Peter Hill's Business Card Doubles as a Handy Protoboard for Electronic Experimentation

This clever creation is a business card you'll definitely want to keep handy.

Gareth Halfacree
3 months agoHW101

Electrical and embedded hardware designer Peter Hill has a business card you'll want to keep handy — doubling, as it does, as a protoboard-style prototyping platform for your own electronic circuits.

"Haven't you always looked around, wished you had one more 'stripboard' or 'perfboard' for that circuit you're dreaming up or debugging," Hill asks, rhetorically, in support of his creation. "This business card might just save the day! And who knows, maybe it'll lead to a future collaboration. [It's] a PCB Business Card that doubles as a handy prototyping tool!"

The card itself, brought to our attention by Adafruit, is a plain PCB, with no components installed — making it flat enough to slide into a wallet or business card holder. Its silkscreen and copper layers provide contact information for its creator, fulfilling the purpose of a business card, and documentation on how to use it as a platform for electronic experimentation.

The bulk of the board is made up of 0.1" through-holes, arranged much like a breadboard, which can accept a range of components.
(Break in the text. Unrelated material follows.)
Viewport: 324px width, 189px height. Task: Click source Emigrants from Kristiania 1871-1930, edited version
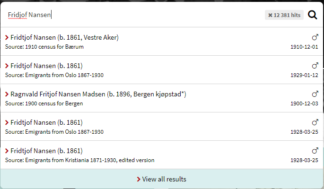[79, 160]
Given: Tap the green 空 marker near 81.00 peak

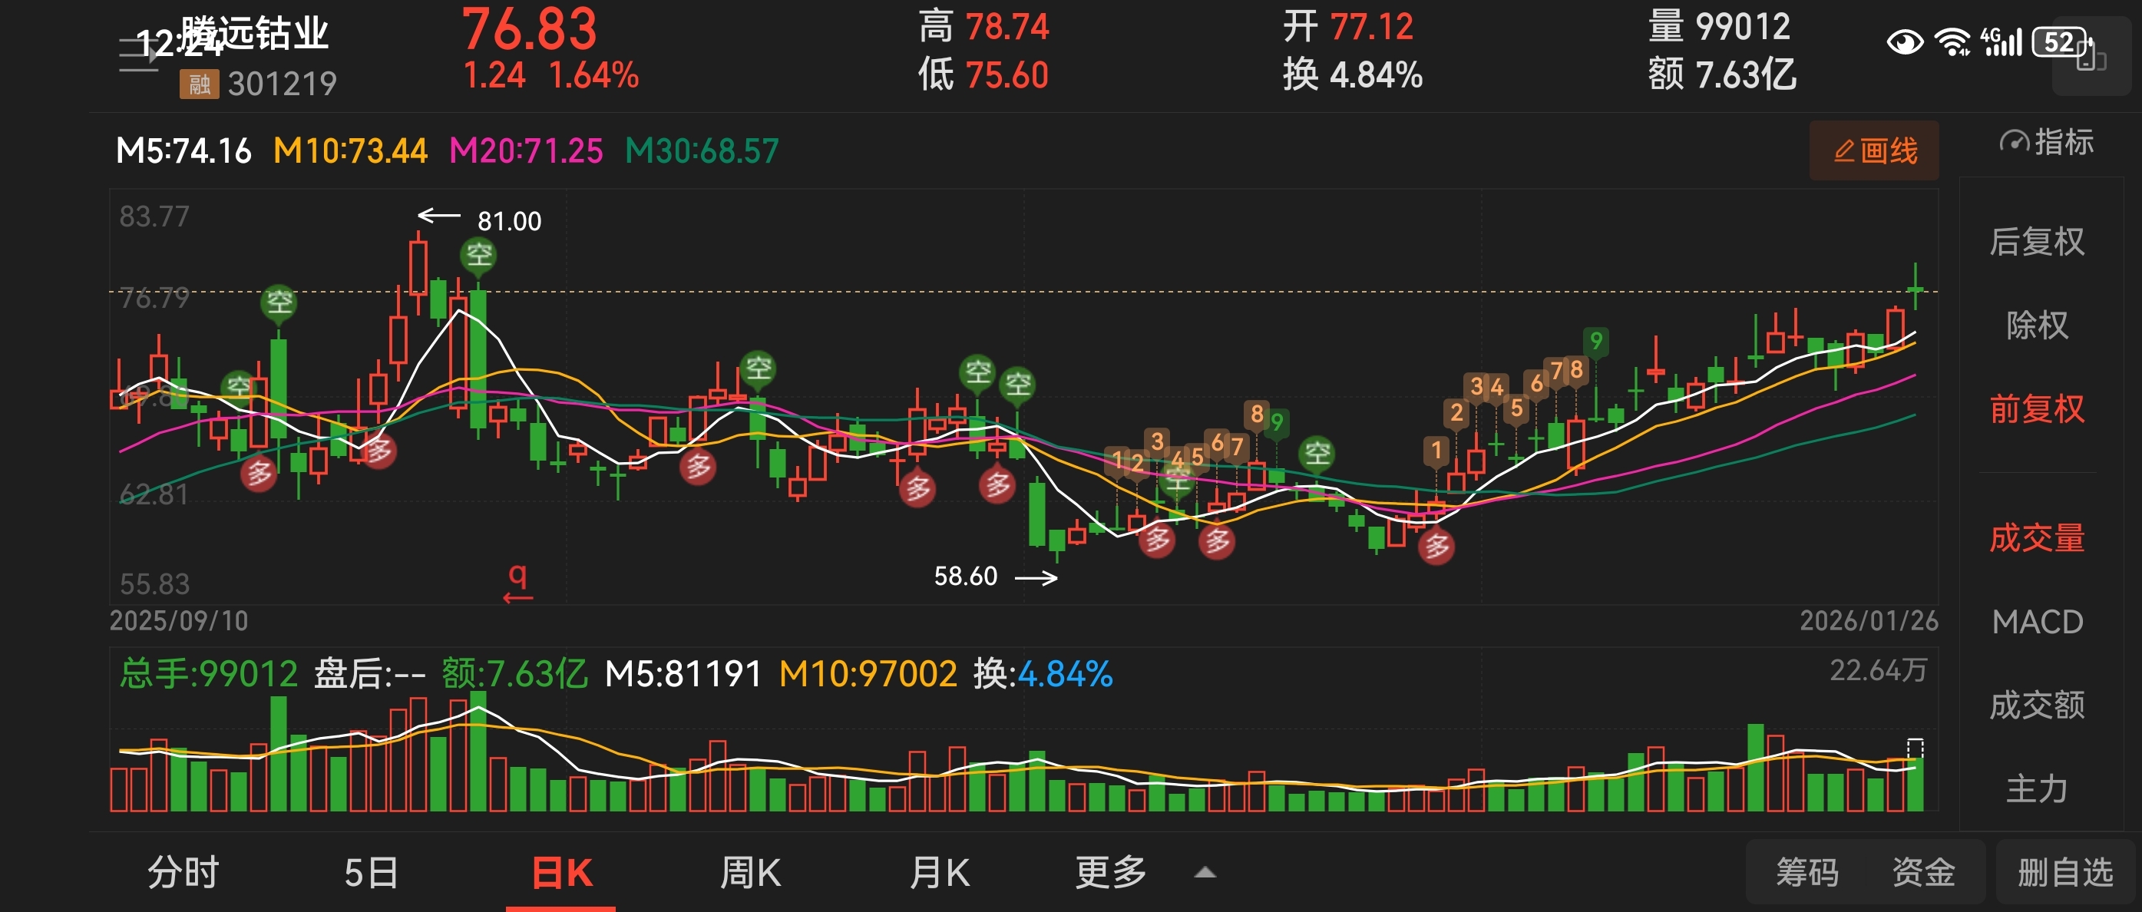Looking at the screenshot, I should (478, 254).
There are power rails to the top and bottom, again like a breadboard, and space to fit a USB Type-C or USB Micro-B port for power — or the card can be wired up to an external power supply, complete with support for reverse polarity protection.

There are places to put decoupling capacitors, mounting holes, and even places to put common integrated circuit (IC) parts: pads for a SOIC-8-packaged op-amp, a SOT-23 linear regulator, and an oscillator.

The KiCad project files for the card are available on Hill's GitHub repository, under the permissive MIT license.